## PROBLEM DETAILS
If a line below contains the string "computer", return that line.

Stored items:
....................

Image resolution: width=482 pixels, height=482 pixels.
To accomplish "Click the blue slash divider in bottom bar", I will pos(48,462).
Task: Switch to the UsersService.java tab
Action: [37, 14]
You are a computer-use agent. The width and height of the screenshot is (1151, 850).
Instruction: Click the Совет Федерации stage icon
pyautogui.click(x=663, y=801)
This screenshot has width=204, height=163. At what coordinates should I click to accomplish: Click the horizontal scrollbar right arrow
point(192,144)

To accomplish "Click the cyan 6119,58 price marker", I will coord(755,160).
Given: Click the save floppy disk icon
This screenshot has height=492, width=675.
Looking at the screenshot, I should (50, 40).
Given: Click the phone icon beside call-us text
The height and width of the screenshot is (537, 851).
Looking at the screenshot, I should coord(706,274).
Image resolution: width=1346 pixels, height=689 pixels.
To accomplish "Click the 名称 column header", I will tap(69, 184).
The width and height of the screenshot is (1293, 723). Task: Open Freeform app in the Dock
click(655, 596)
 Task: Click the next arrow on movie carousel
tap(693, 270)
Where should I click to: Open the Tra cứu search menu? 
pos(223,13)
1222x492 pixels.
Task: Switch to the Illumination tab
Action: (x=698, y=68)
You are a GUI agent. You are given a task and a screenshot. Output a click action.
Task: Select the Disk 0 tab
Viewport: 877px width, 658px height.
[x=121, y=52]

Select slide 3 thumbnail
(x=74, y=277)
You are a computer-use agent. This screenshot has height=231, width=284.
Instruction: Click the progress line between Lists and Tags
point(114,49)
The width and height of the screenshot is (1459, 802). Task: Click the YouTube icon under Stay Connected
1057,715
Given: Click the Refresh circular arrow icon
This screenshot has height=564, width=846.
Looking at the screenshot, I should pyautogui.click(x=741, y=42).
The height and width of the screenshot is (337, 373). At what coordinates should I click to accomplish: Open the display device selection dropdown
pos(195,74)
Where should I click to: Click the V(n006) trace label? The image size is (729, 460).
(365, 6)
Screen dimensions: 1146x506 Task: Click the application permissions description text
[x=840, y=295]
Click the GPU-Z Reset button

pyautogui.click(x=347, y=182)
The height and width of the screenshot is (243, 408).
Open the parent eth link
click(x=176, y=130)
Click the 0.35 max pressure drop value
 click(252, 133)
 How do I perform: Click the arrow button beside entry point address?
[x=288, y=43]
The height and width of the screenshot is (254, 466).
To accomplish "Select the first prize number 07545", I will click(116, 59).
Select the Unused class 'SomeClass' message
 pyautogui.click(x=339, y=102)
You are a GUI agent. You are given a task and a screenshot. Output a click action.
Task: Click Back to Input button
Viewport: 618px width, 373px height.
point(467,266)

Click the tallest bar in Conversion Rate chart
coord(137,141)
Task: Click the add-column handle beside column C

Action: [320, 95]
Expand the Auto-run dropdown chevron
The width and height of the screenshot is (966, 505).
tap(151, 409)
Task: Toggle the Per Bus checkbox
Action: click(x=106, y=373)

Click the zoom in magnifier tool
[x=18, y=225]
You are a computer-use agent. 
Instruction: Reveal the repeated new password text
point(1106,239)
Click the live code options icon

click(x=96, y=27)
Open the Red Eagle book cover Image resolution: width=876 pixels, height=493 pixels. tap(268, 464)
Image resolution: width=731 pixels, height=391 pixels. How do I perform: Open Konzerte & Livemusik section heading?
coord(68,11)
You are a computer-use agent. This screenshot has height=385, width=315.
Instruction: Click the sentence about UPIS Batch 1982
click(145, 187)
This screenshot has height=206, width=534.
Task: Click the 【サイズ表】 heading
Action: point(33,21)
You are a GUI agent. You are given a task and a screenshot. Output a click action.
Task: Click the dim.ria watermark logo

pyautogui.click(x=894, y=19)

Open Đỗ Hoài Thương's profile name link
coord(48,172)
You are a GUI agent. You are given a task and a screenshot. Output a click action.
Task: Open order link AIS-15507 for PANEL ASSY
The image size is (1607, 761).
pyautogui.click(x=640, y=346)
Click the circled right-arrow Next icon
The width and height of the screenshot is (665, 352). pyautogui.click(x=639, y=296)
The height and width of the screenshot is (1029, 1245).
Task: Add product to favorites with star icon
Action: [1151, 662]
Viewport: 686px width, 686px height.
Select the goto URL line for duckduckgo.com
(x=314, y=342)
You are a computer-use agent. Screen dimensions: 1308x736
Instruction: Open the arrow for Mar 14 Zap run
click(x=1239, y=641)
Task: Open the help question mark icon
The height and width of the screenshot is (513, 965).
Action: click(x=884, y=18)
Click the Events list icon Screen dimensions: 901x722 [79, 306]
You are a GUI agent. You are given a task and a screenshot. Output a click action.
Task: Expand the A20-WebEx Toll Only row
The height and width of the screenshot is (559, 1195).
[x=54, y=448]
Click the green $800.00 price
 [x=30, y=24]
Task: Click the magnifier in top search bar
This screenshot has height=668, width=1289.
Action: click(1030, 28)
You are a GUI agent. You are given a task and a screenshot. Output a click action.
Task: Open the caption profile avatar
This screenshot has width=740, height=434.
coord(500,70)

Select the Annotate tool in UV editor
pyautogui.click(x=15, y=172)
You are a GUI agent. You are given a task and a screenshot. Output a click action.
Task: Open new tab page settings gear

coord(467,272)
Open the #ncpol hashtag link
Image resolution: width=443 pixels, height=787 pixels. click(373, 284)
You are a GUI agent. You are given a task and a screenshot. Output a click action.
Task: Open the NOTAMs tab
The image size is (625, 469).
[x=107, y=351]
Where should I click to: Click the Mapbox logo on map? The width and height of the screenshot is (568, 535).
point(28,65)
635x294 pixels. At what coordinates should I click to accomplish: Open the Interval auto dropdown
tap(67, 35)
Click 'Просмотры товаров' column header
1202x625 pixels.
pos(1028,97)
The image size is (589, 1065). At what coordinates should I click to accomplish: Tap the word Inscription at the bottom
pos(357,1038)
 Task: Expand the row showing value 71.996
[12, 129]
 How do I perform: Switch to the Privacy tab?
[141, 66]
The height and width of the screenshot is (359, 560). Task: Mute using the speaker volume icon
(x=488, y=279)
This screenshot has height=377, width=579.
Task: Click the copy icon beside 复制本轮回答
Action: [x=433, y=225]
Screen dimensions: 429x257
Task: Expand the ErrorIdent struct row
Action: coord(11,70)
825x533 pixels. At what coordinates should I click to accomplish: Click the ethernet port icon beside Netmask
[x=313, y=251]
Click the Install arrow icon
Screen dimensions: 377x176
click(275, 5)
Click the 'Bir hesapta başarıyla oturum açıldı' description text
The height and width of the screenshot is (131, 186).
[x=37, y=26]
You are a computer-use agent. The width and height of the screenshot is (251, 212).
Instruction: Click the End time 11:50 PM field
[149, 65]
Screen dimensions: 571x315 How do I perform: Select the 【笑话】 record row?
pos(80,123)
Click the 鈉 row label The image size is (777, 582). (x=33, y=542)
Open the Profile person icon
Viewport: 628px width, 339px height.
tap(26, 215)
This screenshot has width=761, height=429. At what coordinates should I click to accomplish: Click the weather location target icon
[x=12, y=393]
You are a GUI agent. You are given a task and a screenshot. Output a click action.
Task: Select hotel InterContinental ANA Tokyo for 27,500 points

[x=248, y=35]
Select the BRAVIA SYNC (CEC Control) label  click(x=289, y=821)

....................

## RESULT FOR THIS TASK
You are a computer-use agent. The width and height of the screenshot is (1151, 850).
You are a computer-use agent. This screenshot has height=231, width=284.
You are a computer-use agent. 
You are a computer-use agent. This screenshot has height=385, width=315.
You are a computer-use agent. Screen dimensions: 1308x736
You are a computer-use agent. The width and height of the screenshot is (251, 212).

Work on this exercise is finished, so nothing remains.